#### [VORLIEGENDER TEXTAUSZUG]

Im krassen Gegenteil dazu sieht die Situation in Ungarn aus. Agneskas Familie und Freunde sind nahezu schon alle geimpft. Ihre Mutter und alle anderen Verwandten, die im Rentenalter sind, haben schon die zweite Impfung hinter sich. Berichten zufolge werden etliche Impfdosen einfach nur noch gelagert, weil die Menschen, die sich impfen lassen wollten, mittlerweile geimpft worden sind.
Da frage ich mich, wie die EU die Verteilung der Impfdosen organisiert hat. Hat z.B. jedes Mitglied am Anfang 5 Millionen Dosen bekommen, womit ein Land wie Ungarn bei 10 Millionen Einwohnern mit der Geschichte so gut wie durch war, während diese Summe bei unserer Einwohnerzahl nur ein Tropfen auf den heißen Stein ist? Ich verstehe es nicht.
In Ungarn konnten sich die Impfwilligen schon Monate im Voraus anmelden, sodass nach dem Fall der Priorisierung das Land ungefähr wusste, wie viele Impfdosen gebraucht wurden. Denn eines ist klar: In Ungarn gibt es wie auch bei uns in Deutschland etliche Impfskeptiker, zumal Orban auch das russische und chinesische Vakzin besorgt hatte.

#### [ZU ERLEDIGEN]
Kannst du aus dem Textauszug zur Impfsituation in Ungarn den Wortlaut beginnend mit „In Ungarn konnten“ und weiter bis einschließlich „Vakzin besorgt hatte.“ unverändert ausgeben?

#### [BEREITGESTELLTES MATERIAL]
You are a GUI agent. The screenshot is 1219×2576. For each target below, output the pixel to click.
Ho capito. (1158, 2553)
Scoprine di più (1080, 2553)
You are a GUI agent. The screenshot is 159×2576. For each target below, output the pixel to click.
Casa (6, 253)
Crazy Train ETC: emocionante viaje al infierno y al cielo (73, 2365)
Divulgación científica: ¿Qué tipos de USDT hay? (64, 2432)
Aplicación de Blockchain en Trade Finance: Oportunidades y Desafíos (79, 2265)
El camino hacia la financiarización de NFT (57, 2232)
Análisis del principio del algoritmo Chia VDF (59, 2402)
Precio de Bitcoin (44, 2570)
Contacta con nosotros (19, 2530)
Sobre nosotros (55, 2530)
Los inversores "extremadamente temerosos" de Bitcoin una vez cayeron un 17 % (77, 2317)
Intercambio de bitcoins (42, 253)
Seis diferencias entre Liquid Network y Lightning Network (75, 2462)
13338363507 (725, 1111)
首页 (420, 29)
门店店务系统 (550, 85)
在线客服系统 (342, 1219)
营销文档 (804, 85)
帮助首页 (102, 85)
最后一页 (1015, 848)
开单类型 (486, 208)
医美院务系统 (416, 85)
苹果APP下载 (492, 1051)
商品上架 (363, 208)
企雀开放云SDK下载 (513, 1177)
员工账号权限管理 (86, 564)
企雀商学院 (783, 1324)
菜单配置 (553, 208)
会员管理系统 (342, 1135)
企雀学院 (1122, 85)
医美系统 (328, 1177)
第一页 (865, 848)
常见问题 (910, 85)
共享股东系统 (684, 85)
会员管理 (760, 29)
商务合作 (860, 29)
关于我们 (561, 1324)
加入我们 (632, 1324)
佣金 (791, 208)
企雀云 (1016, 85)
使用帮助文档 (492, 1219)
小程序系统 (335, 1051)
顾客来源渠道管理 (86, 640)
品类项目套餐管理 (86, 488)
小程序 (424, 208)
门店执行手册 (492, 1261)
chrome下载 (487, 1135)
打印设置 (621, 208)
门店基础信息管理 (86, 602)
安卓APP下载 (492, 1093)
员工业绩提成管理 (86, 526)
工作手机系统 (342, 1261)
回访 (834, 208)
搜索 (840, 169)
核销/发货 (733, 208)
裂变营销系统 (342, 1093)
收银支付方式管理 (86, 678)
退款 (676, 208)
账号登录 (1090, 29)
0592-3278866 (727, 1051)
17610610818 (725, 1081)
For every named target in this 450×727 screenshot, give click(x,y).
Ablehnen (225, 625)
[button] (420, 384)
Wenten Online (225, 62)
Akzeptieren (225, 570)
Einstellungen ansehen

#### [LÖSUNG DER AUFGABE]
In Ungarn konnten sich die Impfwilligen schon Monate im Voraus anmelden, sodass nach dem Fall der Priorisierung das Land ungefähr wusste, wie viele Impfdosen gebraucht wurden. Denn eines ist klar: In Ungarn gibt es wie auch bei uns in Deutschland etliche Impfskeptiker, zumal Orban auch das russische und chinesische Vakzin besorgt hatte.